Stored items
+---+
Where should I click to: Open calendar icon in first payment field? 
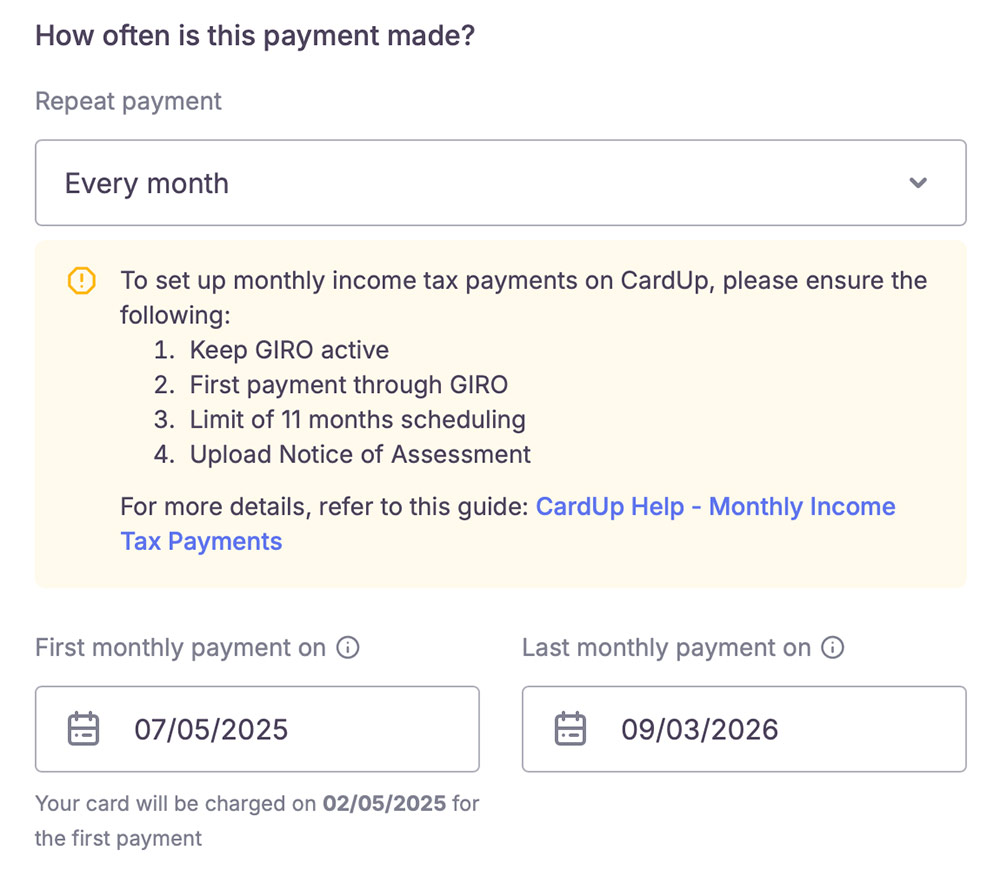pos(83,729)
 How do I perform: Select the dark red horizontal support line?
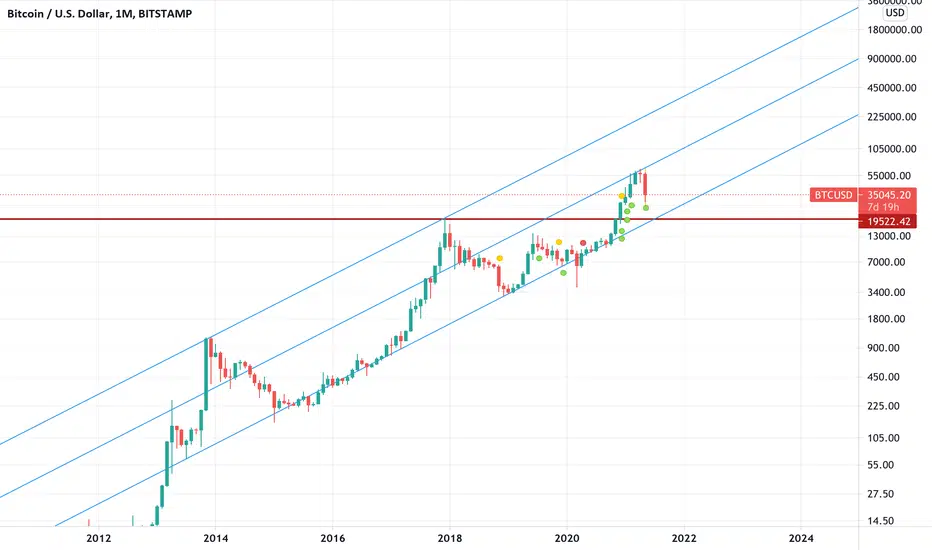coord(429,219)
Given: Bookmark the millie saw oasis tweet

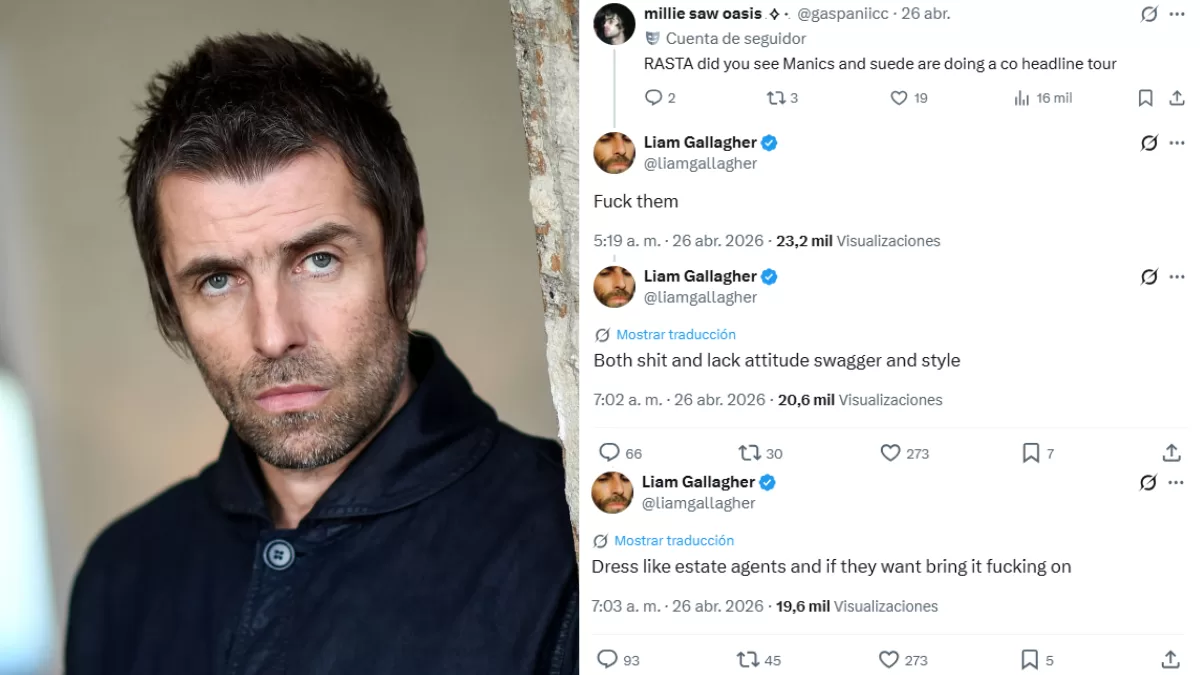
+---+
What you return should match the records above word for word, minus the pictures.

§ Response for this exercise
Where should I click to: Open calendar icon in first payment field? 
pos(83,729)
 How do I perform: Select the dark red horizontal support line?
coord(429,219)
Given: Bookmark the millie saw oasis tweet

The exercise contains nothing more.